Usai Soekemi menyampaikan pidatonya, acara diberhentikan selama 10 menit untuk minum-minum dan menyantap hidangan ringan. Setelah itu, acara kembali dilanjutkan. Pada sesi ini forum dipersilakan untuk unjuk bicara. Ada 13 orang yang ingin mengungkapkan gagasannya. Ketigabelas orang itu masing-masing dari perwakilan Partindo Cabang Bandung, PSII, BKK, Taman Siswa, Sanggaboeana, PSP, Isteri Sedar, PPP, LTPSII, Sarekat Soematera, Tjahja, Phan Min Kit, dan Sukarno (Daulat Ra’jat 10 Juli 1932).

Abikusno, utusan dari LTPSII menjelaskan, bahwa berdasarkan penyelidikannya sebagai orang luar ia pun menilai jika satu-satunya organisasi pergerakan yang mempunyai prinsip nasionalisme hanyalah PNI. Ia juga menyebut PNI betul-betul mengejar kemerdekaan Indonesia dengan semangat Marhaen dan membela kaum Marhaen. Bahkan Abikusno menilai bahwa PSII juga merupakan bagian dari pergerakan kaum Marhaen yang mengandung prinsip keagamaan. Dengan demikian PSII bersedia untuk bekerja sama dengan pergerakan kaum Marhaen seperti yang ditunjukkan oleh PNI (Daulat Ra’jat 10 Juli 1932).

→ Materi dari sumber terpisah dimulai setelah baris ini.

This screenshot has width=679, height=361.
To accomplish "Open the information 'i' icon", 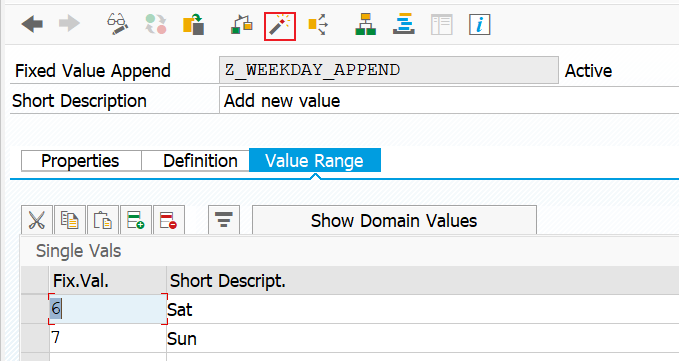I will point(479,24).
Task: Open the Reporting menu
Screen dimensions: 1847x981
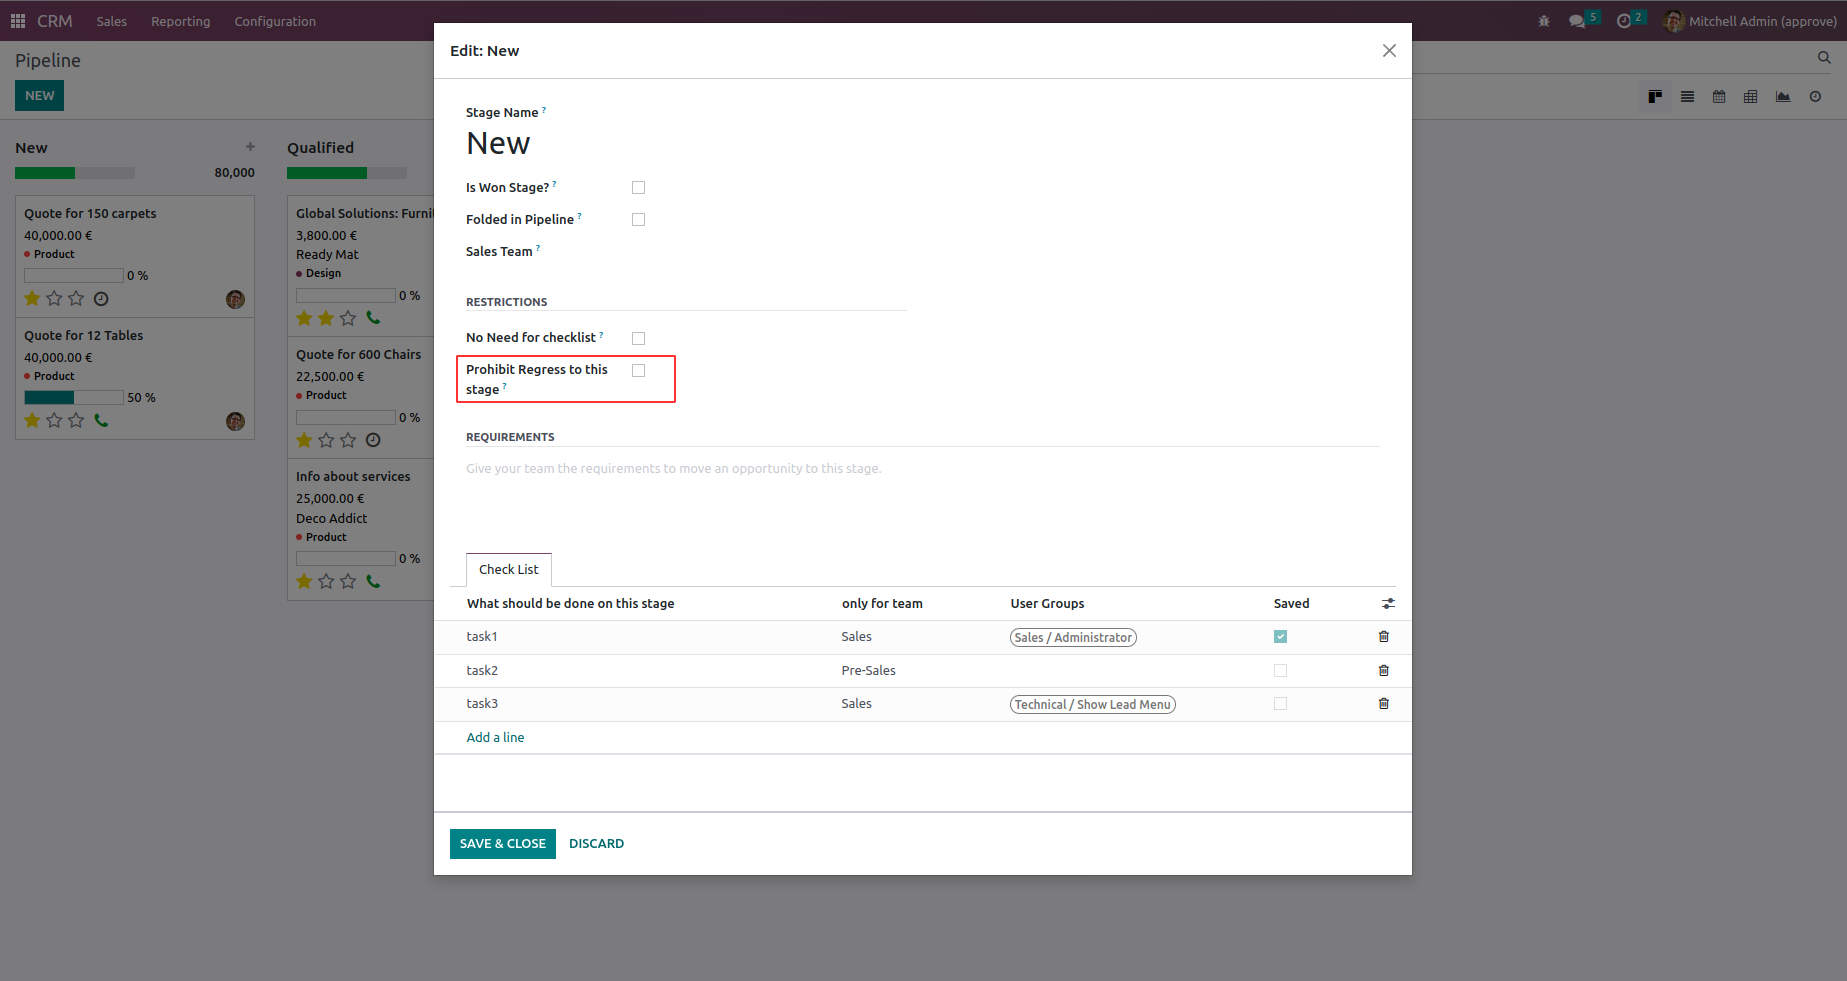Action: (x=181, y=21)
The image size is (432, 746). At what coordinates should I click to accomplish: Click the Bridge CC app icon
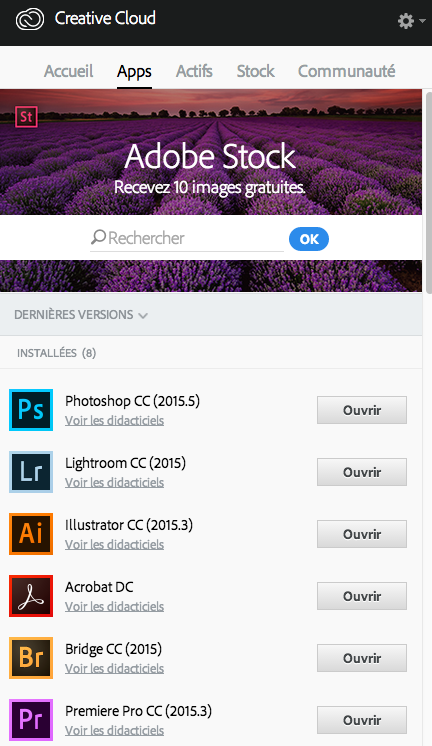click(31, 658)
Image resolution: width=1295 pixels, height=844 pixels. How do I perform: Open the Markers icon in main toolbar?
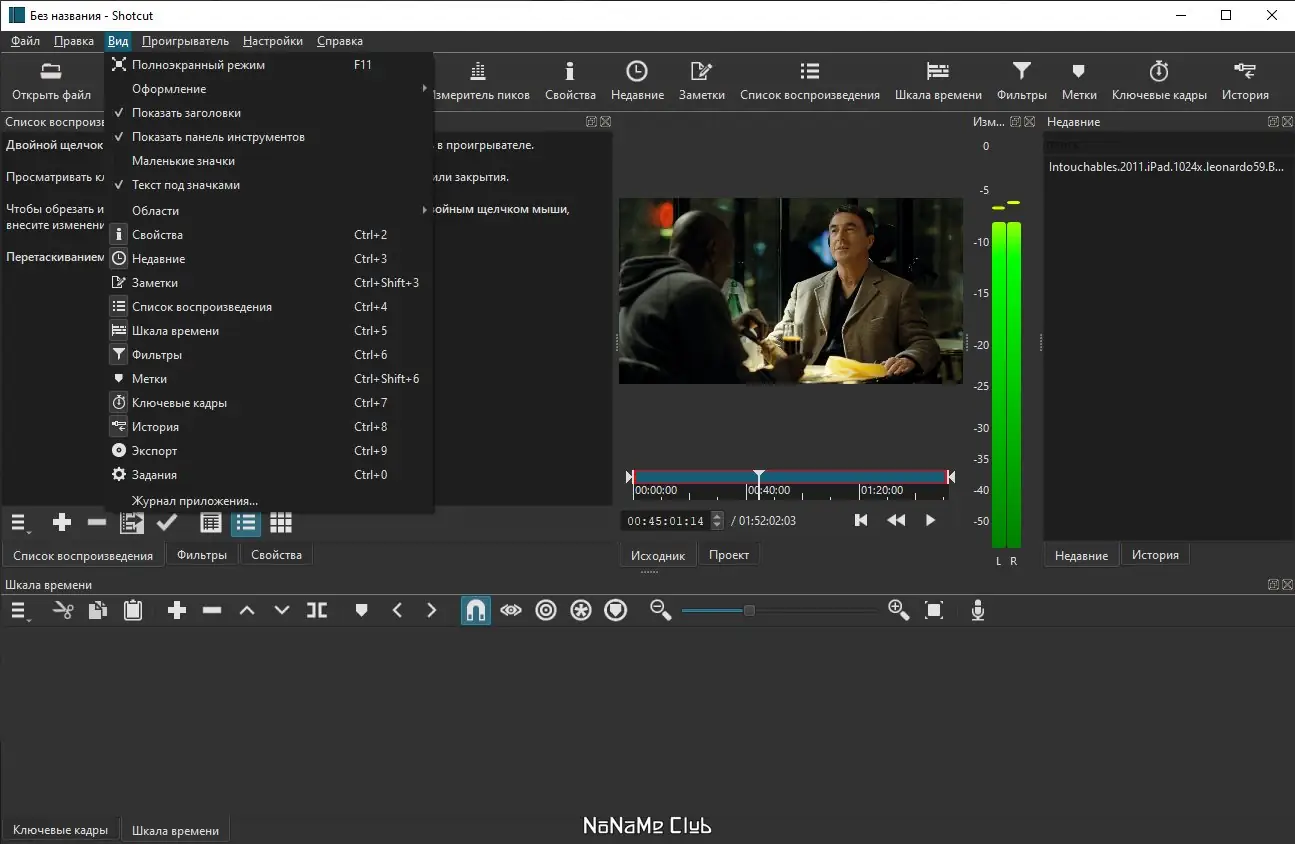1078,72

Baca Juga: JEJAK KAUM NASIONALIS DI BANDUNG (17): Sukarno Bebas dari Penjara Sukamiskin
JEJAK KAUM NASIONALIS DI BANDUNG (18): Sukarno Menjadi Anggota Partindo Cabang Bandung
JEJAK KAUM NASIONALIS DI BANDUNG (19): Kongres Pertama Pendidikan Nasional Indonesia di Bandung

Pidato Sukarno

Selanjutnya, Sukarno berbicara. Seperti biasa, ia berpidato dengan sangat berapi-api. Ia mengungkapkan, selama ada darah dan daging, maka, sejak itulah ia akan selalu berdiri di hadapan kaum Marhaen. Pernyataan ini dianggap cocok dengan semboyan PNI yang tertulis, “Kaum Marhaen, bersatulah!”.

Selain itu Sukarno juga menyangkal jika para tokoh pergerakan kerap menyebut “Oleh rakyat, untuk rakyat”, meskipun pada kenyataannya “Oleh rakyat, untuk kaum intelektual”. Sehingga baginya itulah contoh pemimpin palsu yang tidak boleh dipercaya oleh rakyat. Dengan penuh keyakinan, Sukarno mengklaim bahwa dirinya merupakan seorang nasionalis marxis. Ia pun bersumpah, “Demi Allah, demi Rasulullah” bahwa selamanya ia akan terus bekerja untuk membela kaum Marhaen (Daulat Ra’jat 10 Juli 1932).

Demikianlah berbagai pidato yang disampaikan dalam Kongres Pertama PNI Baru di Bandung. Adapun utusan lain yang ikut berbicara hanya menyatakan persetujuan untuk kehadiran Pendidikan Nasional Indonesia.